Em 2013 Portugal alcançou o primeiro superavit da balança de pagamentos, desde a segunda guerra mundial. É obra. No entanto tiro algumas conclusões telegráficas.
- O que é bom para a balança de pagamentos é mau para e economia conforme a temos estruturada;
- ou seja, embora haja algum aumento das exportações, este resultado é devido essencialmente à diminuição brutal das importações;
- ou seja, os portugueses, quando têm dinheiro no bolso, são chamados pelos "empresários" e pela publicidade a consumir preferencialmente produtos importados;
- ou seja, quando não têm dinheiro no bolso, deixam de consumir, como escrevi no parágrafo anterior, essencialmente produtos importados.

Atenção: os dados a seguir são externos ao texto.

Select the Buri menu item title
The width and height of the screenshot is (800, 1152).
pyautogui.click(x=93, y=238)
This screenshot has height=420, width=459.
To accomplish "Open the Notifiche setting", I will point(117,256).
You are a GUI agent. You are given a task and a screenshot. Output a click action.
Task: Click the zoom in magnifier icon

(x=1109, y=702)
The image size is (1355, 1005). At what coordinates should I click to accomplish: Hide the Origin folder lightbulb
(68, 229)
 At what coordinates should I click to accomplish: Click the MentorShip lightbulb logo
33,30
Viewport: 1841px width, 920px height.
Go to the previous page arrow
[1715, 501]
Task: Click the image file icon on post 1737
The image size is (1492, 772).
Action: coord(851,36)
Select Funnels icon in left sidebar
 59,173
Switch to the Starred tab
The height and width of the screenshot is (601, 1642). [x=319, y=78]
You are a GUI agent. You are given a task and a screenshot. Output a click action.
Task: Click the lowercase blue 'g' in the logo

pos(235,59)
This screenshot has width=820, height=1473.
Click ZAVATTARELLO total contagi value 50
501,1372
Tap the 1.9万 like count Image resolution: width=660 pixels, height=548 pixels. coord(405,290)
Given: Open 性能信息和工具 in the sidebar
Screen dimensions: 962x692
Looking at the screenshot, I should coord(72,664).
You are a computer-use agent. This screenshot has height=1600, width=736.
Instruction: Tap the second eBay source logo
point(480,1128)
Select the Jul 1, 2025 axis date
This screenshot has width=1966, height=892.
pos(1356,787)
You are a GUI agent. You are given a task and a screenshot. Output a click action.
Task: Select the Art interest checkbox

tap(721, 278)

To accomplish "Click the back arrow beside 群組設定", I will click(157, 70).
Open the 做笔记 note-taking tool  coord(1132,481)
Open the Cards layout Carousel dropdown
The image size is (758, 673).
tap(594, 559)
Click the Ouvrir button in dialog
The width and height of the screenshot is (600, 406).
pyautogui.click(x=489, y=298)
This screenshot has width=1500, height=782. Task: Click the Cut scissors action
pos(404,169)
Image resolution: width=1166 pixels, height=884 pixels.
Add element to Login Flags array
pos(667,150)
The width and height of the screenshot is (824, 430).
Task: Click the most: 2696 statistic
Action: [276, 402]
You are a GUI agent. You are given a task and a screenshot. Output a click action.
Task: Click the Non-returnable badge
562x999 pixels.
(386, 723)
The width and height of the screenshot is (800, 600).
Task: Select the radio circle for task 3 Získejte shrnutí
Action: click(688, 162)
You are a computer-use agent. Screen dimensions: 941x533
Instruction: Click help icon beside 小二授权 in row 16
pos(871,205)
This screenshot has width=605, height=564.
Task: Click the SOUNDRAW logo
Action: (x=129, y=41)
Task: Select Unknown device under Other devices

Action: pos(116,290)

Portanto, revitalizar o mercado interno, como pede a maioria das pessoas, sem alteração do paradigma de consumo, é voltar à desgraça que nos conduziu até aqui.
Será que, se um dia tivermos dinheiro no bolso (os que nunca tiveram e os que perderam com o governo actual), vamos conseguir manter o equilíbrio da balança de pagamentos?
É que essa é a única hipótese de, acabando a austeridade, não voltarmos a cair na bancarrota.
Sinceramente, numa economia global em que os governos não podem aplicar taxas às importações, será uma tarefa hercúlea.